### CONSIGNE
Écrivez la suite de l'article sur l'uranium iranien, en commençant juste après sa dernière phrase.

### EXTRAIT À LIRE
◇ ◇ ◇ ◇ ◇
18.12.2024
Uranium iranien : « Le but est de pousser Biden à revenir dans l’accord sur le nucléaire »
Presse
6 janvier 2021
Je pense qu’il faut rappeler l’historique des faits pour comprendre ce qui se passe actuellement. Peu de temps après l’assassinat en décembre du haut scientifique iranien Mohsen Fakrizadeh, le Parlement à majorité conservatrice a voté une loi demandant au gouvernement de reprendre l’enrichissement de l’uranium à 20% et de mettre fin aux inspections de l’Agence internationale de l’énergie atomique en février 2021, si les États-Unis ne supprimaient pas les sanctions financières et l’embargo pétrolier imposés à l’Iran.
Le gouvernement modéré de Hassan Rohani s’est opposé à cette loi, en expliquant qu’elle allait gêner les négociations qui s’annoncent avec l’équipe de Joe Biden, mais il a été contraint de l’appliquer après sa promulgation par le président du Parlement Mohammad-Bagher Ghalibaf, vraisemblablement sous l’impulsion du Guide suprême Ali Khamenei.
◇ ◇ ◇ ◇ ◇
### CONTENU DES DONNÉES
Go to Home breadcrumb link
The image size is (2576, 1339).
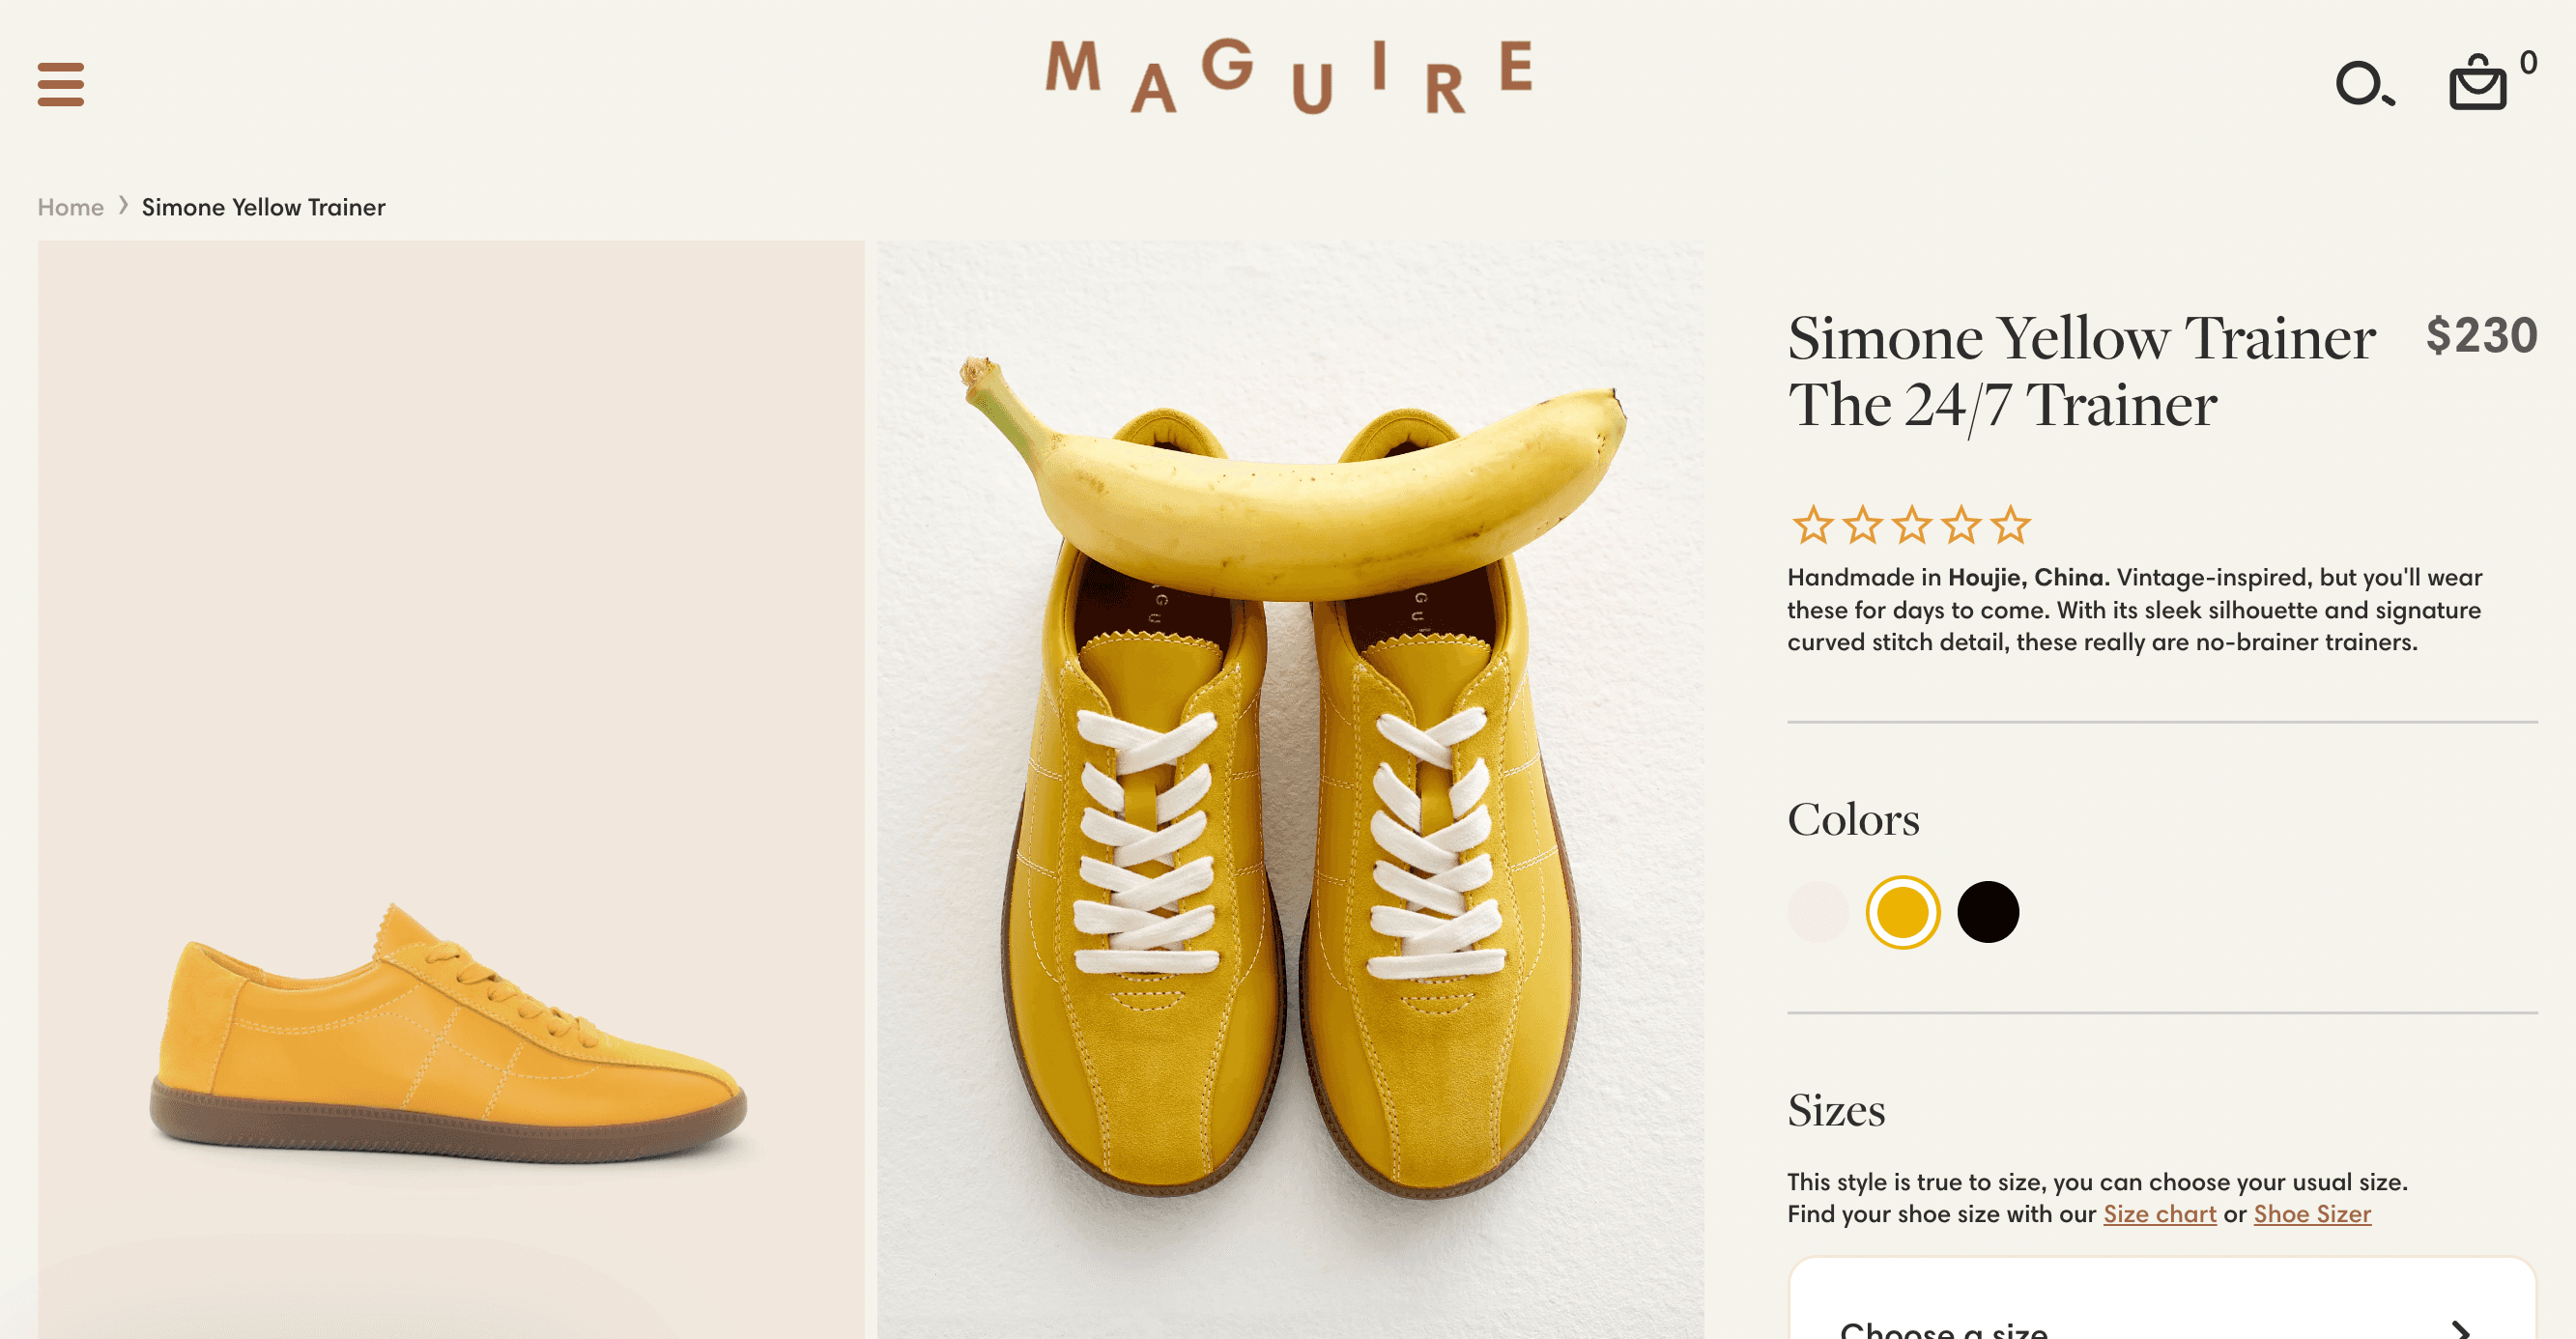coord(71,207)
◇ ◇ ◇ ◇ ◇
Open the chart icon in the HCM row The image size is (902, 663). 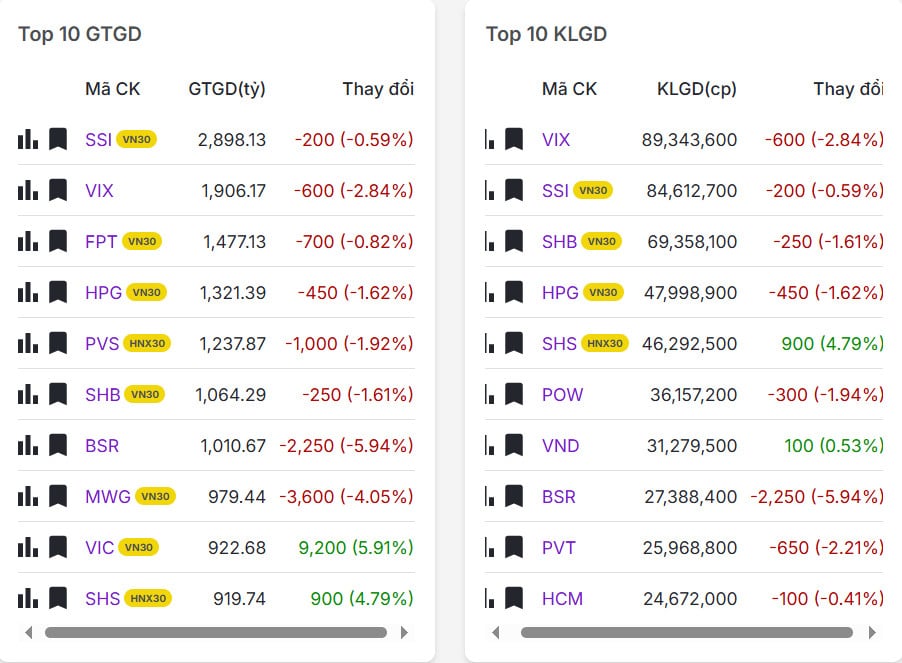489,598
◇ ◇ ◇ ◇ ◇
### CORRIGÉ
Du côté du Parlement, il y a une logique électorale derrière cette manoeuvre. Une élection présidentielle doit se dérouler en Iran en juin 2021, et le président du Parlement Mohammad-Bagher Ghalibaf, veut être candidat. Cette décision est un moyen pour lui d’imposer sa ligne dure et de faire patiner les négociations avec les États-Unis jusqu’à la présidentielle, lors de laquelle il espère être élu.
Ce nouvel enrichissement de l’uranium par l’Iran est-il justement aussi un moyen d’envoyer un message à la prochaine administration Biden ?
Du côté du Guide suprême Ali Khamenei, qui en bout de chaîne a imposé cette décision, je pense que c’est effectivement aussi un élément de négociation avec le gouvernement américain, dont le but est de pousser les États-Unis à revenir dans l’accord sur le nucléaire de 2015. En effet, Jake Sullivan, qui a été nommé conseiller à la sécurité nationale des États-Unis par Joe Biden, a indiqué qu’il voulait revenir dans l’accord, mais en même temps, ouvrir de nouvelles négociations sur le programme balistique iranien, en y incluant les partenaires régionaux de la République islamique.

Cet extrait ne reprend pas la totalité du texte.